OCFL / spec

The Oxford Common File Layout (OCFL) specifications
https://ocfl.io
52 stars 14 forks source link

Support File Renaming in inventory.jsonld #16

Closed ahankinson closed 5 years ago

ahankinson commented 6 years ago

Currently there is an issue with inventory.jsonld file where it does not support file renaming. We need to resolve this.
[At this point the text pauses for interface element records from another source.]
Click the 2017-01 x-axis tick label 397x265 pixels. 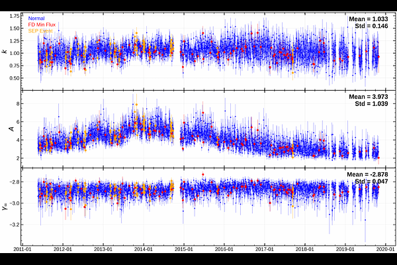click(x=265, y=250)
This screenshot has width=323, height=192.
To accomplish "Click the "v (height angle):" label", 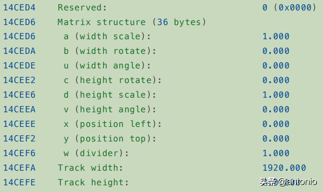I will (x=110, y=110).
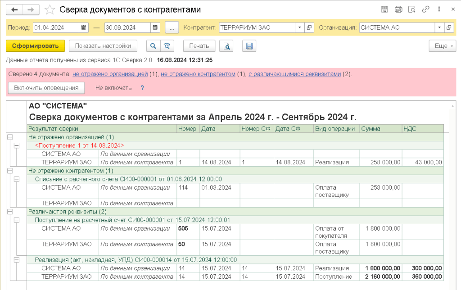The width and height of the screenshot is (461, 290).
Task: Click the print preview icon next to Печать
Action: tap(227, 46)
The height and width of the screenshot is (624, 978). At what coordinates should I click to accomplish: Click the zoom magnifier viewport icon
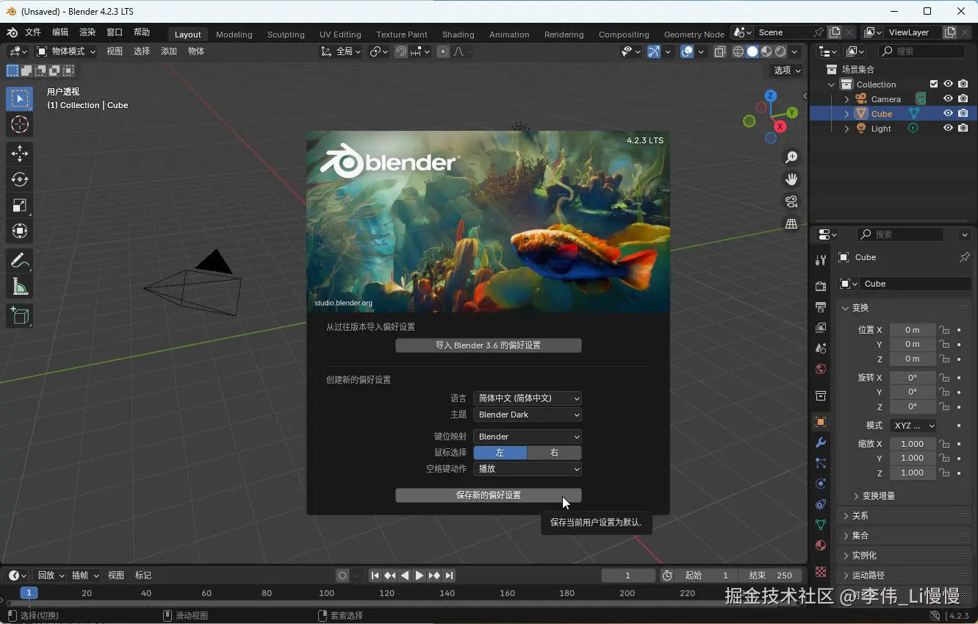pyautogui.click(x=791, y=157)
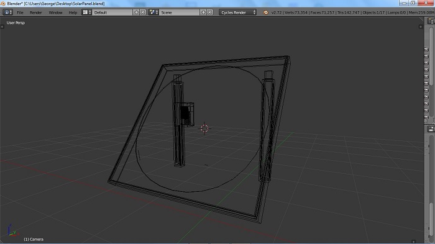The image size is (435, 244).
Task: Add a new scene
Action: pos(203,12)
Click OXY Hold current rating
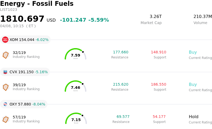 [193, 117]
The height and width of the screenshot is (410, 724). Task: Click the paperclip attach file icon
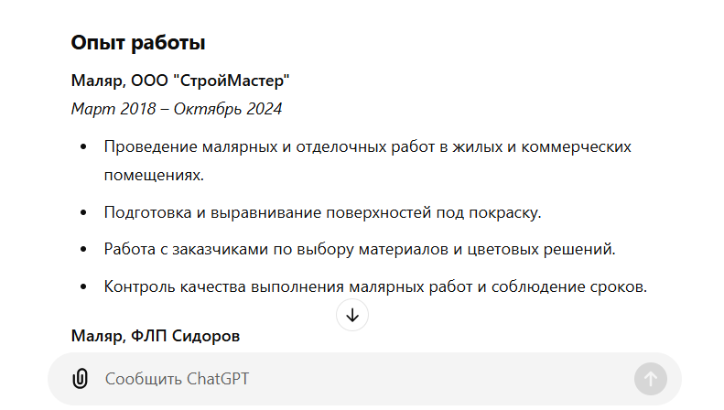pyautogui.click(x=80, y=379)
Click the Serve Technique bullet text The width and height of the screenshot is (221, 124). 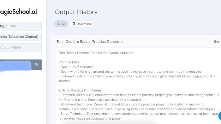click(138, 116)
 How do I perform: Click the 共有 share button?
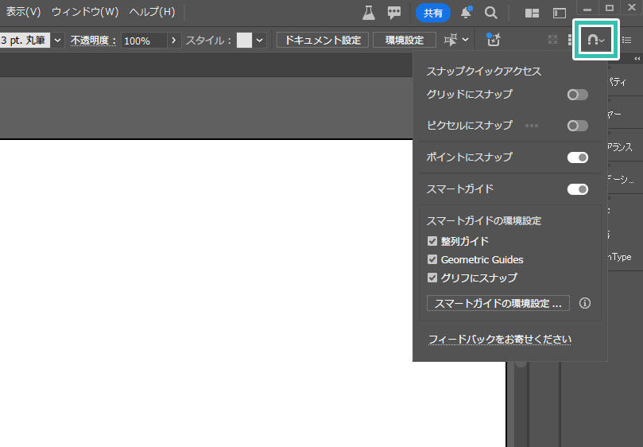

Relates to ocfl/Use-Cases#26

julianmorley commented 6 years ago

OK, how about something like this - syntax simplified w/i extraneous values omitted and checksums abbreviated for legibility.

{
    "type": "Object",
    "head": "#v6",

    // For validation & object reconsitution, a scan of all version directories
    // MUST contain at least 1 file that matches every checksum here,
    // but we don't actually care what the filename is - just that the content
    // is present.

  "checksums": [ 
    "a83e3633",
    "bb123efc",
    "f4abe741",
    "ee983ac4"
    ]

   // Here we use forward diffs to construct the object history through
   // various versions. ADD, COPY, RENAME and DELETE actions are demonstrated.
   // The intention is that the most recent inventory file should be capable
   // of re-constituting the object to any prior version level.
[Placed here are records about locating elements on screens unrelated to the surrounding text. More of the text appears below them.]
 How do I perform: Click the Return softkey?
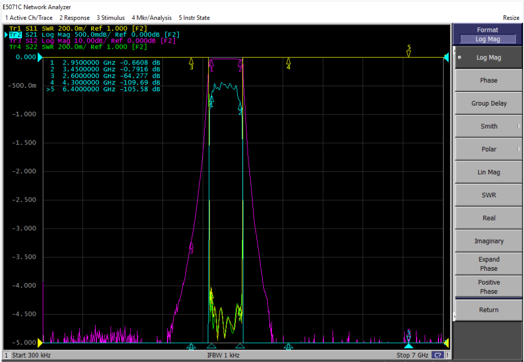coord(489,310)
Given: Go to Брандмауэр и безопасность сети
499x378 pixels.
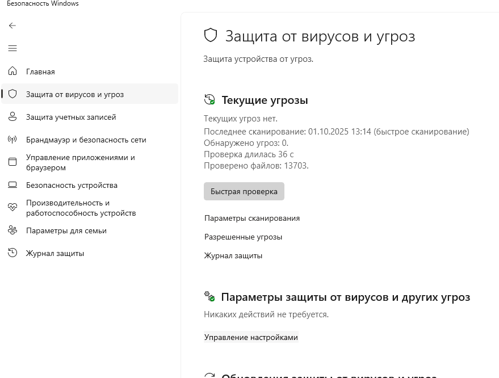Looking at the screenshot, I should point(86,140).
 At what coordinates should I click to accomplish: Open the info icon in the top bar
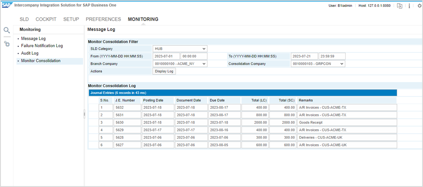point(397,6)
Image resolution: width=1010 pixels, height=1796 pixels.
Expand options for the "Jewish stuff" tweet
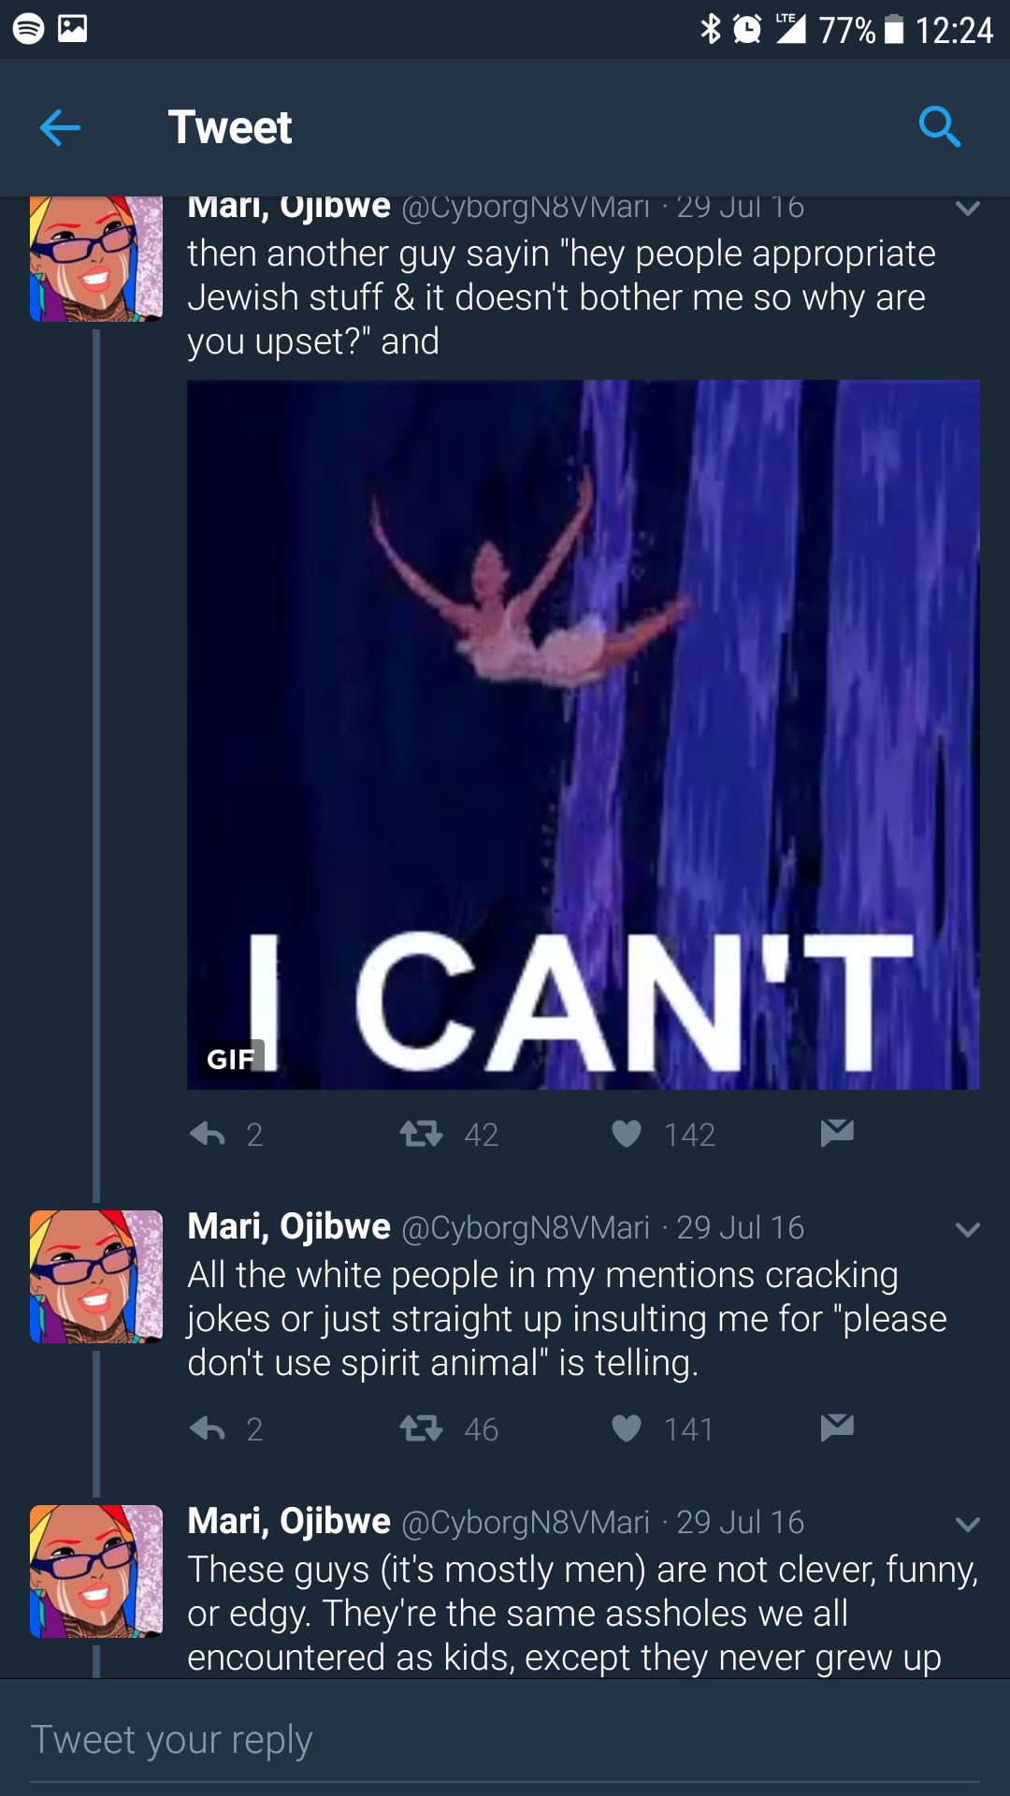pyautogui.click(x=968, y=209)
  // It presumes that a scan of all the version directories has taken place,
  // and that at least one file that matches every checksum referenced above has been found.

  "versions": [
    {
    "type": "Version",
        "id": "#v1", // v1 initial add of 3 files
    "a83e3633": ["/file1"],
    "bb123efc": ["/file2"],
    "f4abe741": ["/file3"]
    },

    {
    "type": "Version",
        "id": "#v2", // v2 copy file2 to file4
    "bb123efc": ["/file2","/file4"],
    },

    {
    "type": "Version",
        "id": "#v3", // v3 rename file1 to file5
    "a83e3633": ["/file5"]
    },

    {
    "type": "Version",
        "id": "#v4", // v4 add file6
    "ee983ac4": ["/file6"]
    },

    {
    "type": "Version",
        "id": "#v5", // v5 delete file3
    "f4abe741": [""]
    },

    {
    "type": "Version",
        "id": "#v6", // v6 delete file4, rename file2 to file7
    "bb123efc": ["/file7"]
    },
  ]
}
awoods commented 6 years ago

Thanks, @julianmorley . This seems like a constructive path forward. :+1:

julianmorley commented 6 years ago

I've refined this a touch and created a gist: https://gist.github.com/julianmorley/9bc5d2ff525fbfc39d80e1fa3e2641a8

Main change is that I've renamed the version objects as deltas, and expressed version as a key/value attribute instead. This is to allow OCFL to support underlying preservation objects (or files) that don't have such a rigid notion of versioning (e.g. Bagit) that might still be revised over time.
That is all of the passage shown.